CAR-T therapy demonstrated acceptable safety and effectiveness for HIV-positive people with lymphoma, with outcomes comparable to those observed for HIV-negative patients, according to study results presented at the American Society of Hematology (ASH) annual meeting.
People living with HIV are at higher risk for lymphoma than the general population. In fact, certain types of non-Hodgkin lymphoma are AIDS-defining cancers, meaning people with the condition meet the criteria for an AIDS diagnosis, while Hodgkin lymphoma is considered an AIDS-related cancer, meaning it occurs more often among HIV-positive people.
Yet people with HIV have been excluded from pivotal clinical trials of some of the latest innovations in cancer immunotherapy, which may make providers hesitant to prescribe such treatment and insurers less likely to cover it.
One of these, chimeric antigen receptor T-cell therapy, better known as CAR-T, involves removing a sample of a patient’s white blood cells and genetically modifying T cells—both CD4 “helper” cells and CD8 “killer” cells—to recognize and attack their cancer. For example, some CAR-T therapies reprogram T-cells to recognize the CD19 protein on B cells that grow out of control in people with lymphoma and leukemia. Then a large number of the engineered cells are manufactured in a lab and infused back into the same patient.
In the AMC-113 study, Stefan Barta, MD, of the Abramson Cancer Center at the University of Pennsylvania, and colleagues analyzed reports from more than a dozen U.S. clinical centers on people with HIV who received CD19-directed CAR-T therapy to treat relapsed or refractory lymphoma. The study is a collaboration between the National Cancer Institute’s AIDS Malignancy Consortium and the Center for International Blood and Marrow Transplant Research.
Barta presented results from an interim analysis of 19 evaluable patients. The median age was 55 years, and they had been diagnosed with HIV for a median of about 10 years. About 80% were men, about 40% were white, a similar proportion were Black and about 20% were Latino. Prior to CAR-T therapy, the median CD4 count was just over 200—but ranged as low as 0 in some cases—indicating advanced immune suppression. Most of those with an available HIV viral load had achieved viral suppression.
All the patients had some type of non-Hodgkin lymphoma, mostly large B-cell lymphoma. Most received Yescarta (axicabtagene ciloleucel). They first underwent conditioning chemotherapy to kill off some of their existing immune cells to make room for the new ones, followed by a single infusion of CAR T cells.
Just over half of the patients responded to treatment, including eight people (42%) with a complete response. These response rates are somewhat lower than those reported in clinical trials of HIV-negative people treated with Yescarta, but they are comparable to real-world outcomes seen in clinical practice, Barta noted.
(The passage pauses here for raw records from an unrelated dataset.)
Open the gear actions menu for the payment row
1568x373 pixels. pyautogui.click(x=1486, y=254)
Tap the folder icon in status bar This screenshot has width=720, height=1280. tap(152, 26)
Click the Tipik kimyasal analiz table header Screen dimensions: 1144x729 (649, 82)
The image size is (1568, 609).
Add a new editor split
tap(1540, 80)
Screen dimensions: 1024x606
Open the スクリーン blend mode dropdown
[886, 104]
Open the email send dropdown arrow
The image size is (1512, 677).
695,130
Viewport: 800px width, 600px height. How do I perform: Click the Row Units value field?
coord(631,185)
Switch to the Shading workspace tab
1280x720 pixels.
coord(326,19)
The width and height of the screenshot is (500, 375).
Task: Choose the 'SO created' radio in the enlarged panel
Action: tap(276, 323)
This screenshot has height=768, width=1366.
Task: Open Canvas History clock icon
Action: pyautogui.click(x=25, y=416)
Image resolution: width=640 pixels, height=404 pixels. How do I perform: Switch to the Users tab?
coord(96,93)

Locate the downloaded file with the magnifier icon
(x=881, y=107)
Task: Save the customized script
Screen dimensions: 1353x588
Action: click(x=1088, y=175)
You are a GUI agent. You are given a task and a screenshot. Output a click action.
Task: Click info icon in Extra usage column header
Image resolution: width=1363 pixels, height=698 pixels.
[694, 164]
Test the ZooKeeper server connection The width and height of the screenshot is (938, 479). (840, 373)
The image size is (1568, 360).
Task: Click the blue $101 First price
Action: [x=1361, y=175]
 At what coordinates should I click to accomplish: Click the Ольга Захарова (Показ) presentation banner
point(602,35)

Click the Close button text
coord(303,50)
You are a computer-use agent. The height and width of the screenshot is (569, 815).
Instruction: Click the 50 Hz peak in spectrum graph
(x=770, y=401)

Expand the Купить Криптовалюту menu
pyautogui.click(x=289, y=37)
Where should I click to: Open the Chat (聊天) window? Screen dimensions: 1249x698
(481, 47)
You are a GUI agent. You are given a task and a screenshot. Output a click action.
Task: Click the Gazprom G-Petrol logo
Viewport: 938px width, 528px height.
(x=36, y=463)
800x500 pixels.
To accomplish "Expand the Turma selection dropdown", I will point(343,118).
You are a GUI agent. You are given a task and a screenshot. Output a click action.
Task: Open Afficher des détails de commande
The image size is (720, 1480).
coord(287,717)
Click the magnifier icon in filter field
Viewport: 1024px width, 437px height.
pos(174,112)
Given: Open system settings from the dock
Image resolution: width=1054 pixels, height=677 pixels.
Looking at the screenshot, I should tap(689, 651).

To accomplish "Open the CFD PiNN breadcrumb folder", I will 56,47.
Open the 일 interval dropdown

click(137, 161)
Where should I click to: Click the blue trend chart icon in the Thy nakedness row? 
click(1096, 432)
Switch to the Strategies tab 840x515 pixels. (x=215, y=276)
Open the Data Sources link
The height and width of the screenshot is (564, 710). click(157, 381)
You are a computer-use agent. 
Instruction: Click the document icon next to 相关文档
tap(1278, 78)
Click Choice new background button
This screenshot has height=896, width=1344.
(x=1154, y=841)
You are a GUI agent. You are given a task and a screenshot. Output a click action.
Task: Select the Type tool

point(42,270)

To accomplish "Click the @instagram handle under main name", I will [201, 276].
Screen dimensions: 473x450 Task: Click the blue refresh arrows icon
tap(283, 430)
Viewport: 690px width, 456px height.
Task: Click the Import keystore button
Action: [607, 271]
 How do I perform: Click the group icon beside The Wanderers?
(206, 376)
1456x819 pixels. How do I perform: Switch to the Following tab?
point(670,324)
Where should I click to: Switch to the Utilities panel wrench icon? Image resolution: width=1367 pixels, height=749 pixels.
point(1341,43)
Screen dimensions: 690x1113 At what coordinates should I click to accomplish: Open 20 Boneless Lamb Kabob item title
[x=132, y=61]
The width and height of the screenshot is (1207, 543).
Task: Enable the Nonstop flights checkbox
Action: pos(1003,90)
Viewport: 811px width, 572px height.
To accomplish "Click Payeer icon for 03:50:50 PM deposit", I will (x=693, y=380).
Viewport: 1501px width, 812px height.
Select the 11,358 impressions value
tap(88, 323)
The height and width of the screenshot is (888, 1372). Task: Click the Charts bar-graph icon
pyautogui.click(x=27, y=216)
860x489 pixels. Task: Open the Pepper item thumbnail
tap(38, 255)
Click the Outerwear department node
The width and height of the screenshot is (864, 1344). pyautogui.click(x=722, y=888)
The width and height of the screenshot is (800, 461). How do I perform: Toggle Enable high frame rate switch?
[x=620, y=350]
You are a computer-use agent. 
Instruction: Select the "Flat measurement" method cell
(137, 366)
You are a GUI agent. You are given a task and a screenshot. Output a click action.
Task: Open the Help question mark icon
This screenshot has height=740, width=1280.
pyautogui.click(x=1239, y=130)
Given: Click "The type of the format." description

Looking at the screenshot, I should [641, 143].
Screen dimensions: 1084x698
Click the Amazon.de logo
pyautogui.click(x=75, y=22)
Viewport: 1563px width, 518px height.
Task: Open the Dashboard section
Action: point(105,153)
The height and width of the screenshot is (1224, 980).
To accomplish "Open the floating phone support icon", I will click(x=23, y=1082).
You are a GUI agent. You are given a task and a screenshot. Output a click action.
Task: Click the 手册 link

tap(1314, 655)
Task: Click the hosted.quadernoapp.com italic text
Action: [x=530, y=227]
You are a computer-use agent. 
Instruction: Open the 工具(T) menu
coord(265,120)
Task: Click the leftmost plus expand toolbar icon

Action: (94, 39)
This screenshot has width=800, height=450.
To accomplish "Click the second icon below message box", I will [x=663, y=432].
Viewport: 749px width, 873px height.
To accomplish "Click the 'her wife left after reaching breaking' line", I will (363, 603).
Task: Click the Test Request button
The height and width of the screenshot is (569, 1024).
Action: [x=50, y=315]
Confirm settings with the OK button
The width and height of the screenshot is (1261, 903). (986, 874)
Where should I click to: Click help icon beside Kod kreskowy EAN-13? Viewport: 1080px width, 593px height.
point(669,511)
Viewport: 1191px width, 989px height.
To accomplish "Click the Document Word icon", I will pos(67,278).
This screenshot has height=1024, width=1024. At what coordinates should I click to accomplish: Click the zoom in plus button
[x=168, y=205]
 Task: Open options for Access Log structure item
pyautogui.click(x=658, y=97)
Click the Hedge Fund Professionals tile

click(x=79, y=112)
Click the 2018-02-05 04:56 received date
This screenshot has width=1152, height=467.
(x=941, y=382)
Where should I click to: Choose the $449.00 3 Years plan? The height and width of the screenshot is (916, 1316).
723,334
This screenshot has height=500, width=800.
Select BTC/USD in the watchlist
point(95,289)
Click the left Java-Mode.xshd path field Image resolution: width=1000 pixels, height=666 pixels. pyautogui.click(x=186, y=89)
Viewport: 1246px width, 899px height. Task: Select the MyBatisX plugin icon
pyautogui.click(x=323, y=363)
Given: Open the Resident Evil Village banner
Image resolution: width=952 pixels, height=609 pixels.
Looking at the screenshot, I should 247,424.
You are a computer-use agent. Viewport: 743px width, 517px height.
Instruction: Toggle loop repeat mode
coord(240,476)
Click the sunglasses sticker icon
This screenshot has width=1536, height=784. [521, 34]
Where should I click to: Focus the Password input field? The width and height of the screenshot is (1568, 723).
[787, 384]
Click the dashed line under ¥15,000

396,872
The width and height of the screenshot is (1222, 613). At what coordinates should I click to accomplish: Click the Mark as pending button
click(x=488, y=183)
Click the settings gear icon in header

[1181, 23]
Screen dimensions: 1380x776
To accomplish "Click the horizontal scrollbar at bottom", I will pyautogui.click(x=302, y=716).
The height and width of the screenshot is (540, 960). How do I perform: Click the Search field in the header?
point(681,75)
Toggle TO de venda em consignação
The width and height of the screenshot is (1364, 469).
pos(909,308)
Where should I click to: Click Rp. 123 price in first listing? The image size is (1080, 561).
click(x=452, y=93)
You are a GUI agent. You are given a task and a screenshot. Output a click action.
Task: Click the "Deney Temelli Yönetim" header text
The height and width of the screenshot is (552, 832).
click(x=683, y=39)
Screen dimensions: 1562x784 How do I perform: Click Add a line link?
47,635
CAR-T therapy can lead to severe immune-mediated side effects. Unleashing genetically modified T cells can trigger cytokine release syndrome (CRS), also known as a cytokine storm, and cause neurological side effects. CAR-T adverse events may include low blood pressure, organ failure, brain swelling, cognitive dysfunction and seizures.
In this analysis, about three quarters of patients developed CRS, mostly mild or moderate in severity. CRS resolved in most cases after a median of about four days. About one quarter developed neurological toxicity, including some severe or life-threatening cases (Grade 3 or 4), but these, too, resolved.
After a median six months of follow-up, the progression-free survival rate was 58%, and the overall survival rate was 63%. Most patients who died succumbed to cancer progression, but two died of bacterial infections.
“In the largest observational study of people living with HIV treated with CD19-directed CAR T cells, the therapy appears safe and effective, similar to reports in patients without HIV,” Barta said in a Penn Medicine news release. Barta told Healio that the results are “reassuring.”
Researchers are planning a prospective trial, AMC-112 (NCT05077527), to evaluate Yescarta CAR-T therapy for the treatment of HIV-positive people with several types of B-cell non-Hodgkin lymphoma.
HIV cure researchers are also evaluating CAR-T therapy in the hope that engineered T cells targeting HIV-infected immune cells could potentially eliminate the viral reservoir and bring about long-term remission.
A drawback of CAR-T therapy is that the personalized treatment is labor-intensive and expensive—Yescarta currently costs more than $350,000 for a single infusion—which limits its use for most of the millions of people living with HIV worldwide. While non-Hodgkin lymphoma has become rarer among HIV-positive people in the United States in the era of effective antiretroviral therapy, it is still common in middle-income countries, Barta told Healio.
Research is now underway in the cancer field to better manage side effects, scale up production and develop “off-the-shelf” CAR-T therapies that do not require the collection and custom modification of T cells from each individual patient.